Exemple concret : Une société de restauration (Société A) confie la rénovation de sa cuisine à une entreprise de travaux (Sous‑traitant B) qui intervient dans les locaux de la Société A. Le Sous‑traitant B fait faillite avant d’avoir payé ses ouvriers et leurs congés payés. En vertu de L.8232‑2, la Société A est alors tenue, nonobstant toute clause contractuelle contraire, de payer directement les salaires et congés dus aux salariés du Sous‑traitant B ainsi que les cotisations sociales, y compris celles liées aux accidents du travail et aux prestations familiales. À l’inverse, si les travaux avaient été réalisés dans l’atelier du Sous‑traitant B ou par des travailleurs à domicile, la Société A serait tenue de payer les salaires, congés, les cotisations familiales et la double cotisation d’assurances sociales prévues par la loi.
- S’applique uniquement en cas de défaillance du sous‑traitant et lorsque la sous‑traitance a été effectuée selon les conditions de l’art. L.8232‑1.
- Le chef d’entreprise est « substitué » au sous‑traitant : les salariés peuvent se faire payer directement sur le chef d’entreprise sans que les clauses du contrat puissent y faire obstacle ("nonobstant toute stipulation contraire").
- Travaux dans les locaux du chef d’entreprise ou leurs dépendances : substitution pour le paiement des salaires, des congés payés, et pour les obligations liées aux assurances sociales, aux accidents du travail et maladies professionnelles, et aux prestations familiales.
- Travaux hors des locaux du chef d’entreprise ou travail à domicile : substitution limitée au paiement des salaires et congés payés, au versement des prestations familiales et à la double cotisation des assurances sociales.
- La substitution protège prioritairement les salariés du sous‑traitant en leur offrant une voie de paiement directe auprès du donneur d’ordre.
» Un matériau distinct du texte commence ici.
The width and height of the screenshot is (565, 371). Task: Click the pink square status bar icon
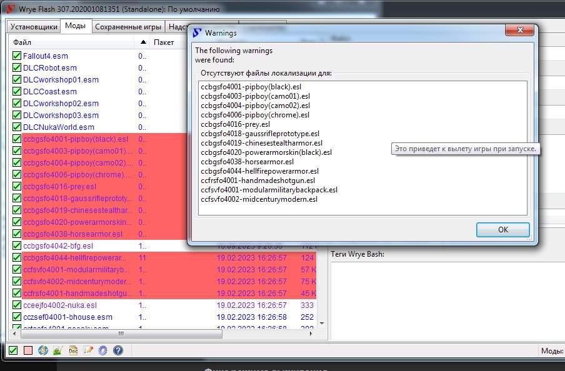(28, 351)
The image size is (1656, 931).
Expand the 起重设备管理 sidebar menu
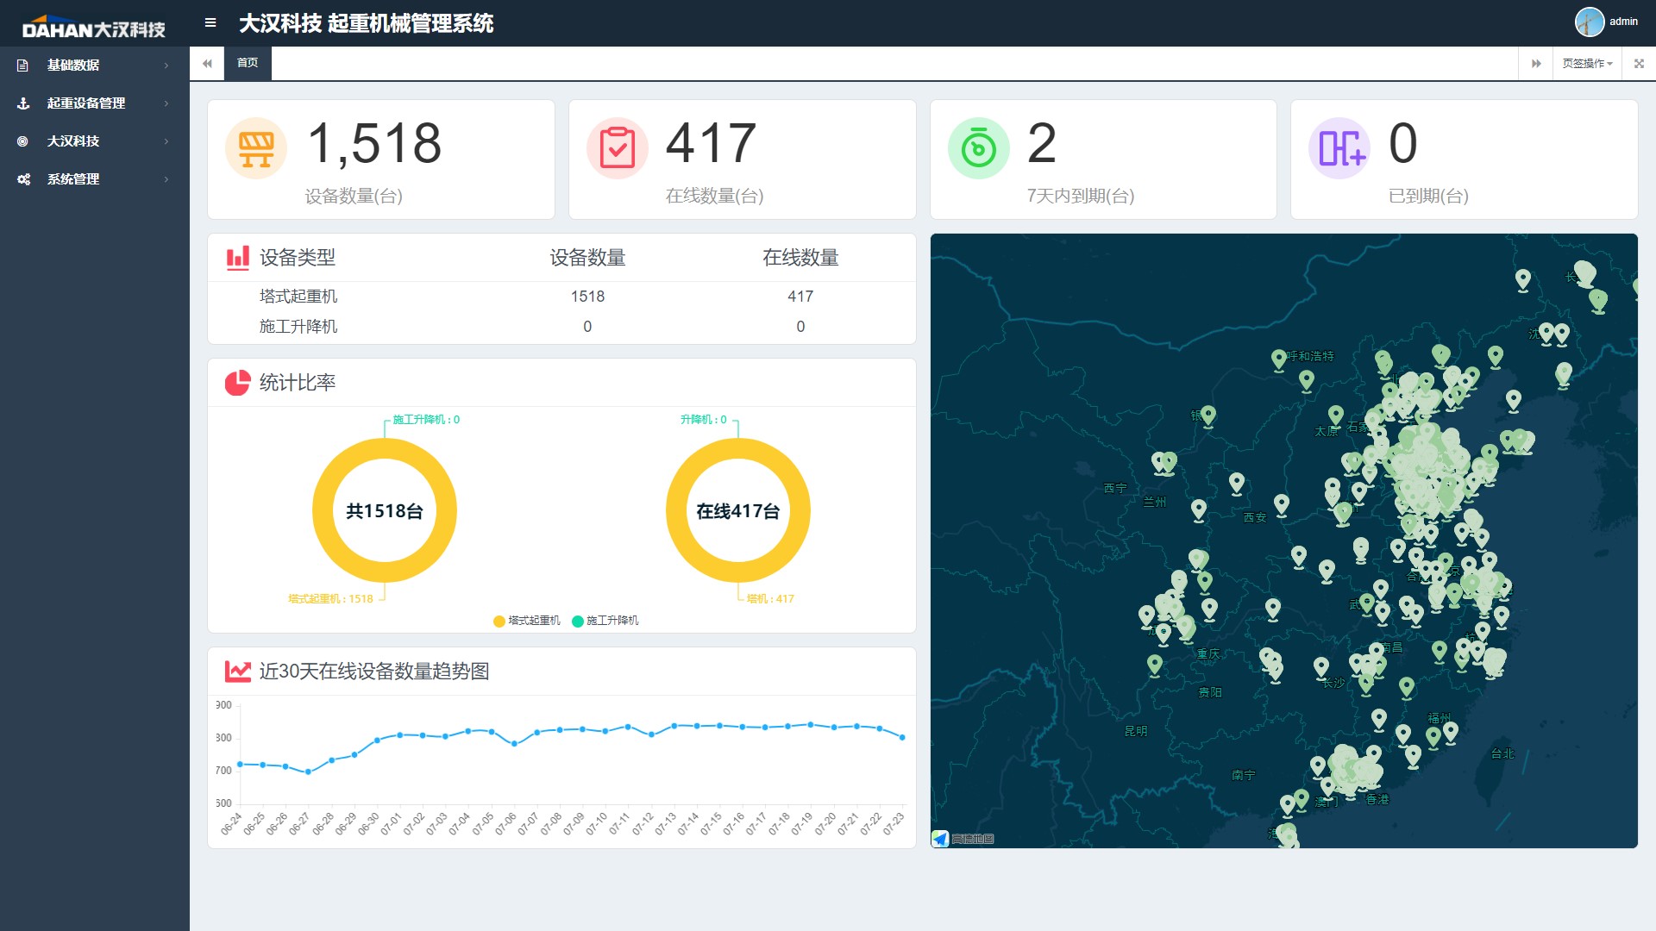(95, 103)
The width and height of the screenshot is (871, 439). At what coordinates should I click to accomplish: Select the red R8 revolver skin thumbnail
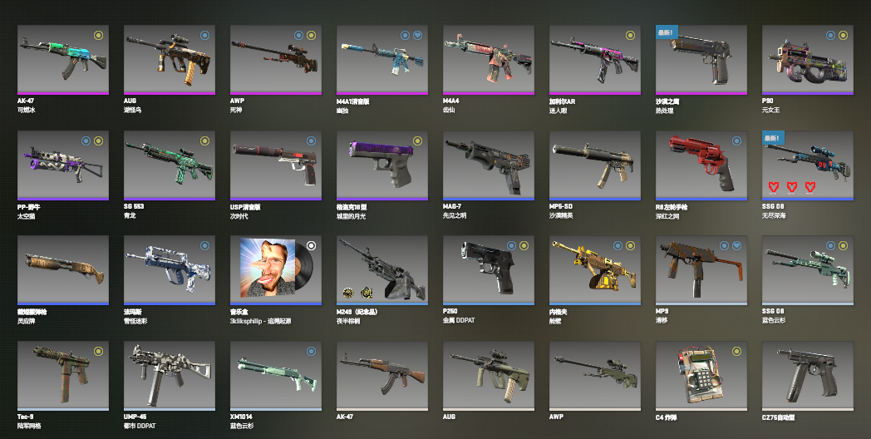[701, 164]
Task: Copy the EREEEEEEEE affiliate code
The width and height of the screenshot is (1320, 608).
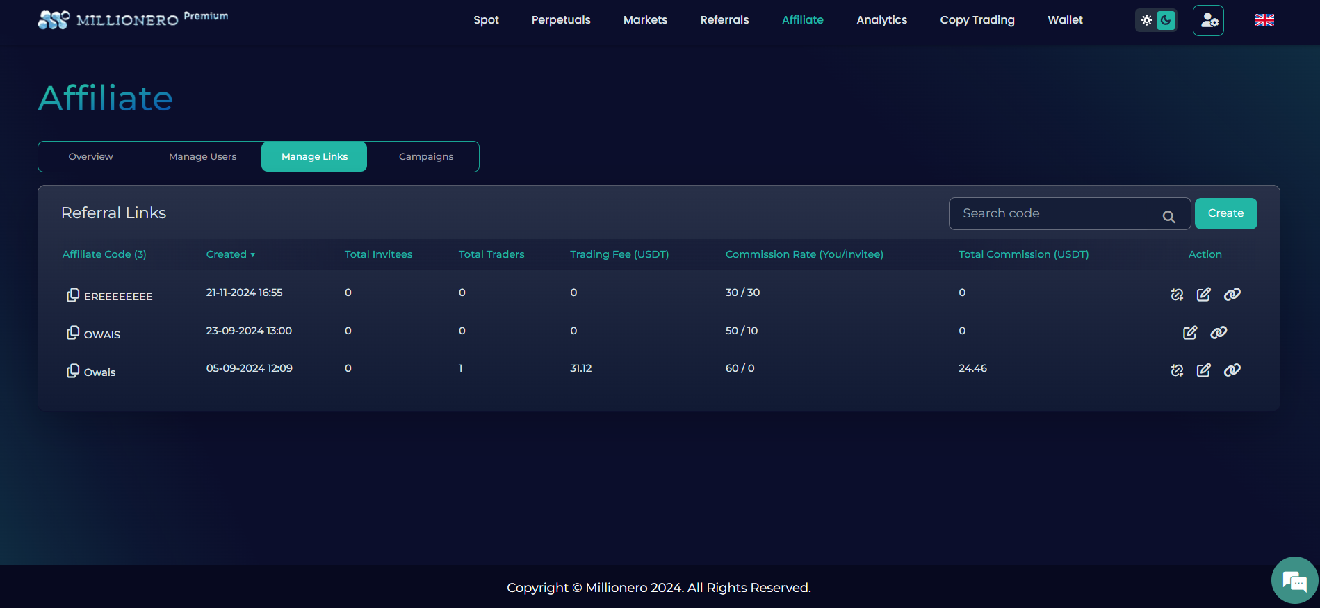Action: pos(72,295)
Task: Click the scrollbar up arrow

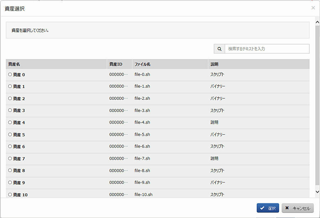Action: (x=317, y=22)
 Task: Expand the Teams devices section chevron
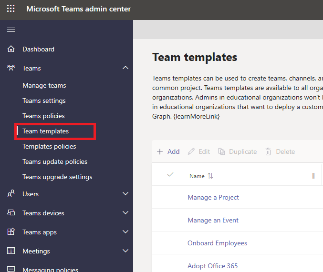coord(125,212)
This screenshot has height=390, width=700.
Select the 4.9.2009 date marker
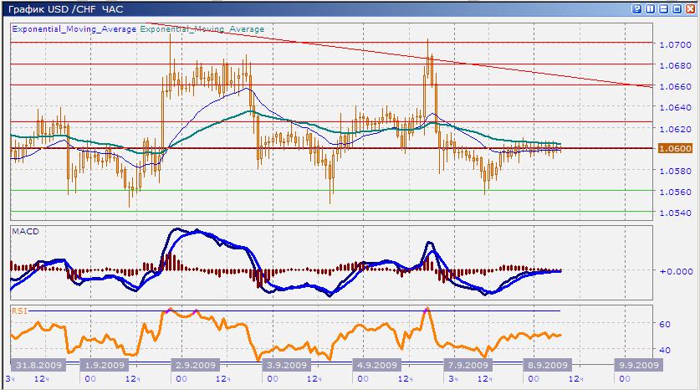click(x=376, y=366)
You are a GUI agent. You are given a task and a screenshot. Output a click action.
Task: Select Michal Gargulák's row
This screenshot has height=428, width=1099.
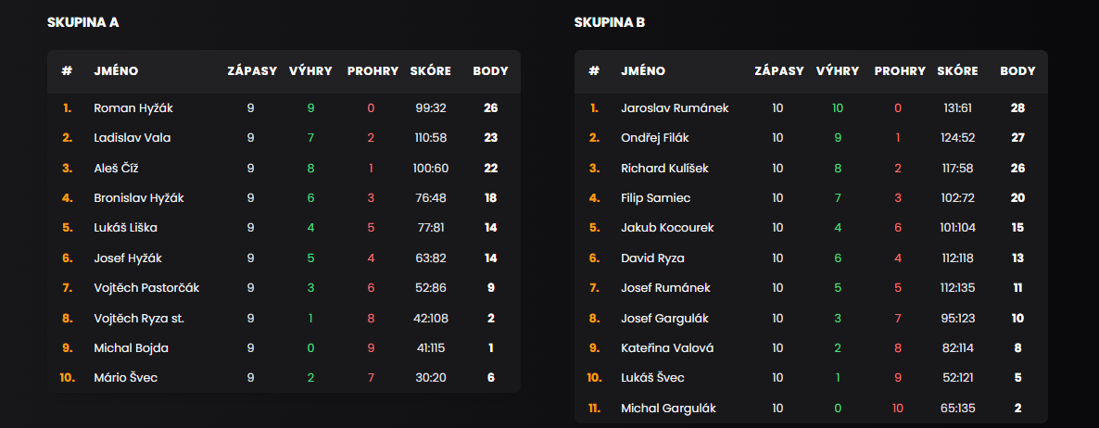(810, 409)
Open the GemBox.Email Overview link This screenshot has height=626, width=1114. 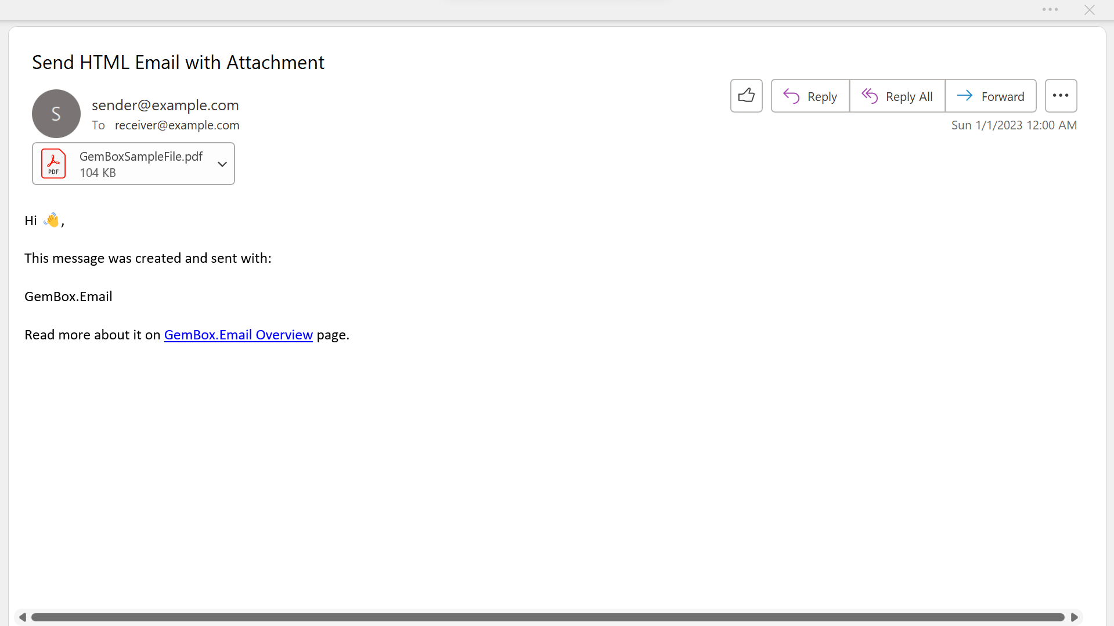click(238, 335)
- La substitution n’efface pas le statut d’employeur du sous‑traitant : le chef d’entreprise qui paye peut ensuite exercer des recours (action en remboursement) contre le sous‑traitant ou faire jouer des garanties (caution, etc.).
- Il est important de vérifier que les conditions de l’art. L.8232‑1 sont remplies pour que la substitution s’applique (se référer à L.8232‑1 pour les formalités et conditions de la sous‑traitance).
- L’obligation pèse sur le chef d’entreprise même si le contrat entre le donneur d’ordre et le sous‑traitant prévoyait le contraire ; ces clauses sont inopposables aux salariés.